Writing Fast
Oliver Burkeman perfectly describes how I feel about writing. If I’m writing something — and I’m writing a new book right now — I find that it’s hard to get back into it if I take even a few days off.
The solution is to “write” even when I’m doing something like moving the kids back into their college dorms. I re-read a page and change a word or two to keep myself in the story. Or I take a chapter with me in the notes function on the phone, and I add one paragraph per day. It’s just enough that I put myself into the scene that I’m working on every 24 hours.
I don’t know why I’m this way with writing but not this way with other creative tasks. There is work I can pick up and put down and not think about in between, and it’s just as easy to do when I return to it. But not writing. Writing needs to be a continual flow; I need to act fast, as Oliver says.
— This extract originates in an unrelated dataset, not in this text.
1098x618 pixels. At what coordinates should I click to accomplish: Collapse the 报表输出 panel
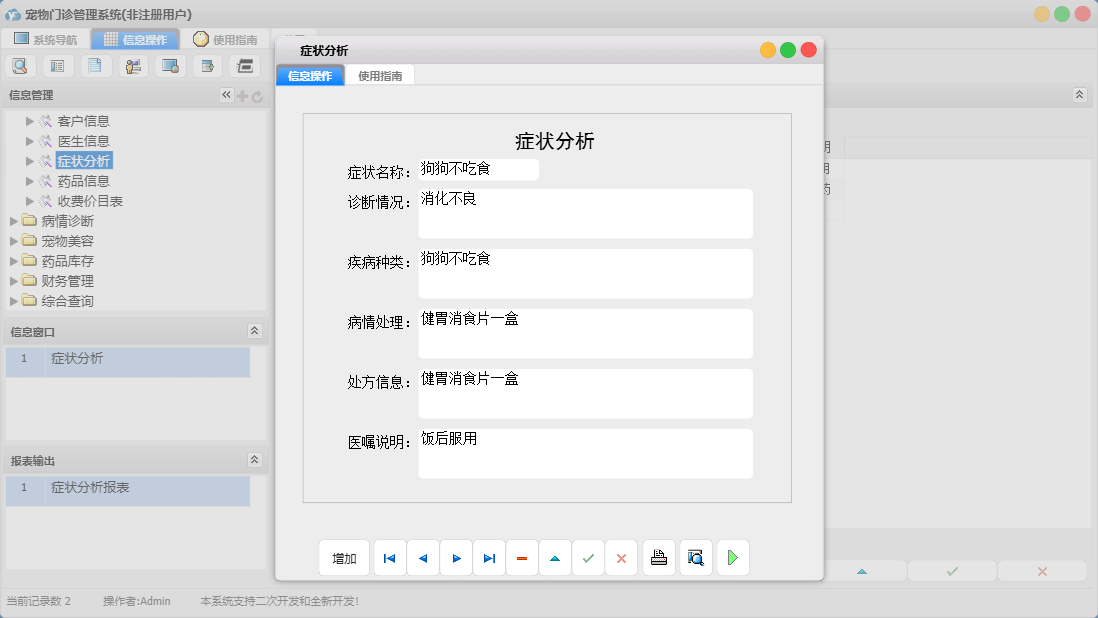[x=254, y=459]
I love this: “What action could you simply decide not to hinder today? I bet there’s something. Go on. Act fast.”
2 comments
Robert Boice has done research on this topic– he talks about it in Advice for New Faculty Members– and this is definitely a real thing. We write much better and much more when we do it every day, even just a small amount, instead of binging on it in large amounts.
I tend to go with the flow and write when the inspiration/mood strikes. But yes, when I’m in “the zone,” I find it hard to be interrupted and leave what I’m working on! And I find it helps, once I’ve dumped everything out on the page/screen, if I can leave it for a while and then come back to revise & (hopefully) improve with fresh eyes.